Interactions between an α-helix and a β-sheet: Energetics of [formula omitted] packing in proteins

Abstract

Conformational energy computations have been carried out to determine the favorable ways of packing a right-handed α-helix on a right-twisted antiparallel or parallel β-sheet. Co-ordinate transformations have been developed to relate the position and orientation of the α-helix to the β-sheet. The packing was investigated for a CH 3CO-( L-Ala) 16-NHCH 3 α-helix interacting with five-stranded β-sheets composed of CH 3CO-( L-Val) 6-NHCH 3 chains. All internal and external variables for both the α-helix and the β-sheet were allowed to change during energy minimization. Four distinct classes of low-energy packing arrangements were found for the α-helix interacting with both the parallel and the antiparallel β-sheet.
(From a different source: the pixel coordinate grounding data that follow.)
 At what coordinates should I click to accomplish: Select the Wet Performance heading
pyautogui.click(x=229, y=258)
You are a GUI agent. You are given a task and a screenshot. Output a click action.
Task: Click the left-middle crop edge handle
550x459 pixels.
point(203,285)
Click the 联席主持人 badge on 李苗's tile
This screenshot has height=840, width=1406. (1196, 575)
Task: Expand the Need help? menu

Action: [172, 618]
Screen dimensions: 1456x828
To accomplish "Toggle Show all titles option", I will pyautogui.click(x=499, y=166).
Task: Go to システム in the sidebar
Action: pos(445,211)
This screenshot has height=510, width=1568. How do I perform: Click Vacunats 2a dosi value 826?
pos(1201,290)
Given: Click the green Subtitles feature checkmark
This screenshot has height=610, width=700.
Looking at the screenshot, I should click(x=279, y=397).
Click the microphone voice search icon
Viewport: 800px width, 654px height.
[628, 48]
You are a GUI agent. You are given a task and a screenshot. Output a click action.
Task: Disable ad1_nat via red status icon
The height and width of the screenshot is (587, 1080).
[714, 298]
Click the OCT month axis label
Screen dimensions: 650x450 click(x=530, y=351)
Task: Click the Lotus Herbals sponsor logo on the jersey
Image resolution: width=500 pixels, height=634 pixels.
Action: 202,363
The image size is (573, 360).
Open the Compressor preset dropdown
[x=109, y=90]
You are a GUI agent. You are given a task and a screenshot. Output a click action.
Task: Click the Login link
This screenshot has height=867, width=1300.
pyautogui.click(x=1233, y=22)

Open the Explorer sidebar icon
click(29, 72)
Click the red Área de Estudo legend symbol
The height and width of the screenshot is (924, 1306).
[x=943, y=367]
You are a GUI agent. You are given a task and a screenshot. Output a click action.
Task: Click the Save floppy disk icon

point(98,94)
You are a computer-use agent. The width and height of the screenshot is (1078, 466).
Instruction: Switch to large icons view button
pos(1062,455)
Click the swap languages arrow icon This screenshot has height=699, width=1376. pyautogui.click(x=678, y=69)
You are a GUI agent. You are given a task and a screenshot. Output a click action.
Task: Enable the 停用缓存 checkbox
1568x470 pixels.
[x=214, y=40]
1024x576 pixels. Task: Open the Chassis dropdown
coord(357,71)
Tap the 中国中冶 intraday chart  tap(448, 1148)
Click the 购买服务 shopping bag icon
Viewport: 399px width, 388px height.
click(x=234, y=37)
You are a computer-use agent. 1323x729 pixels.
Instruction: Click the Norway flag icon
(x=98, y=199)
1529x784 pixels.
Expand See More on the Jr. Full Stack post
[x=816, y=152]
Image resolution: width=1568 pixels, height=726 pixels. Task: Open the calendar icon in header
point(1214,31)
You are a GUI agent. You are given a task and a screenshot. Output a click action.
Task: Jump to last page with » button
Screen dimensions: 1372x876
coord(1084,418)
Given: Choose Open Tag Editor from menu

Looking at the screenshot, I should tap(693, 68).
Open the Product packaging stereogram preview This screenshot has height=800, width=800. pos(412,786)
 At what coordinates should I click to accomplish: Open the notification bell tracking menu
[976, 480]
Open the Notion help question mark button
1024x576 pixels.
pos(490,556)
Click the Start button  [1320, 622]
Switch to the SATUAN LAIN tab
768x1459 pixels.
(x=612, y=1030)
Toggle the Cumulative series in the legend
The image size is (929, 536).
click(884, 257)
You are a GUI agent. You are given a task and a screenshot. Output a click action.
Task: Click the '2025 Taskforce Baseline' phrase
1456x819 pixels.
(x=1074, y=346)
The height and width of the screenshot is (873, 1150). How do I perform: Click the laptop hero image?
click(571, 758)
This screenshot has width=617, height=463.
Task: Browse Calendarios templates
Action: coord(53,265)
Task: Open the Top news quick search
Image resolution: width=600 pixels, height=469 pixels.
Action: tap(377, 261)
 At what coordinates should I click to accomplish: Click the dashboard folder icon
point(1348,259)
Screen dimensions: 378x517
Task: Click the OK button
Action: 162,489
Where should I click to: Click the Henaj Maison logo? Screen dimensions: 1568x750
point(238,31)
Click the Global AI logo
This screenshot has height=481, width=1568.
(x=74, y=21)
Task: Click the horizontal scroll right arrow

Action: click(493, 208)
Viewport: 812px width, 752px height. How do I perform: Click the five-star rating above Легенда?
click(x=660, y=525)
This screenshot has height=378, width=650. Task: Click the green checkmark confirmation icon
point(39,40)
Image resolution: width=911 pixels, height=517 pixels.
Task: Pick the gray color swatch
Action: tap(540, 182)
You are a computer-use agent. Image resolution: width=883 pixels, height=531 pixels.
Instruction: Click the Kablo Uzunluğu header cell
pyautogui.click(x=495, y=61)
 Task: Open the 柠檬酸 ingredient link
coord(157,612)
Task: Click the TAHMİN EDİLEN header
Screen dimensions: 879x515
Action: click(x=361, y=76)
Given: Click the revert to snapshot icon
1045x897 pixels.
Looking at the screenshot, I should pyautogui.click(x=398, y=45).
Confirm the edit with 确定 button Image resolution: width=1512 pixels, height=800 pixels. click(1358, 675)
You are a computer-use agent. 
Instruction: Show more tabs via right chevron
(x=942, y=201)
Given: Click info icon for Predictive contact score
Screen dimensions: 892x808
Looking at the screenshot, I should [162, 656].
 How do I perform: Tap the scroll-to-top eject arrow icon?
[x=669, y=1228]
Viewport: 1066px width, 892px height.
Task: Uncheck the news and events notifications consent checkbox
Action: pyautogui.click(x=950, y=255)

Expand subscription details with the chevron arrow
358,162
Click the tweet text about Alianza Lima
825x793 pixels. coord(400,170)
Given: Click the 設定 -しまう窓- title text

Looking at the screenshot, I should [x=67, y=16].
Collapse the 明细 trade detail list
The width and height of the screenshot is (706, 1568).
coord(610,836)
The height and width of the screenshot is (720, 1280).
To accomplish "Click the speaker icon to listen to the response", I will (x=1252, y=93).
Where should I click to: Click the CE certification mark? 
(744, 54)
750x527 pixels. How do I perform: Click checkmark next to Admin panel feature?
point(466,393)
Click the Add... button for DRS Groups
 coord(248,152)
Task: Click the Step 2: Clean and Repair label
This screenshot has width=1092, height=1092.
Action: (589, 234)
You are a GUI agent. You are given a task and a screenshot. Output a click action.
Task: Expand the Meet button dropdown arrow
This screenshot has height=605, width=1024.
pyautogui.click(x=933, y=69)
The classes differ in the orientation of the axis of the α-helix relative to the direction of the strands of the right-twisted β-sheet. In the class with the most favorable arrangement, the α-helix is oriented along the strands of the β-sheet, as a result of attractive non-bonded side-chain-side-chain interactions along the entire length of the α-helix. A class with nearly perpendicular orientation of the helix axis to the strands is also of low energy, because it allows similarly extensive attractive interactions. In the other two classes, the helix is oriented diagonally relative to the strands of the β-sheet. In one of them, it interacts with the convex surface near the middle of the saddle-shaped twisted β-sheet. In the other, it is oriented along the concave diagonal of the β-sheet and, therefore, it interacts only with the corner regions of the sheet, so that this packing is energetically less favorable. The packing arrangements involving an antiparallel and a parallel β-sheet are generally similar, although the antiparallel β-sheet has been found to be more flexible. The major features of 163 observed α β packing arrangements in 37 proteins are accounted for in terms of the computed structural preferences. The energetically most favored packing arrangement is similar to the right-handed βαβ crossover structure that is observed in proteins; thus, the preference for this connectivity arises in large measure from this energetically favorable interaction.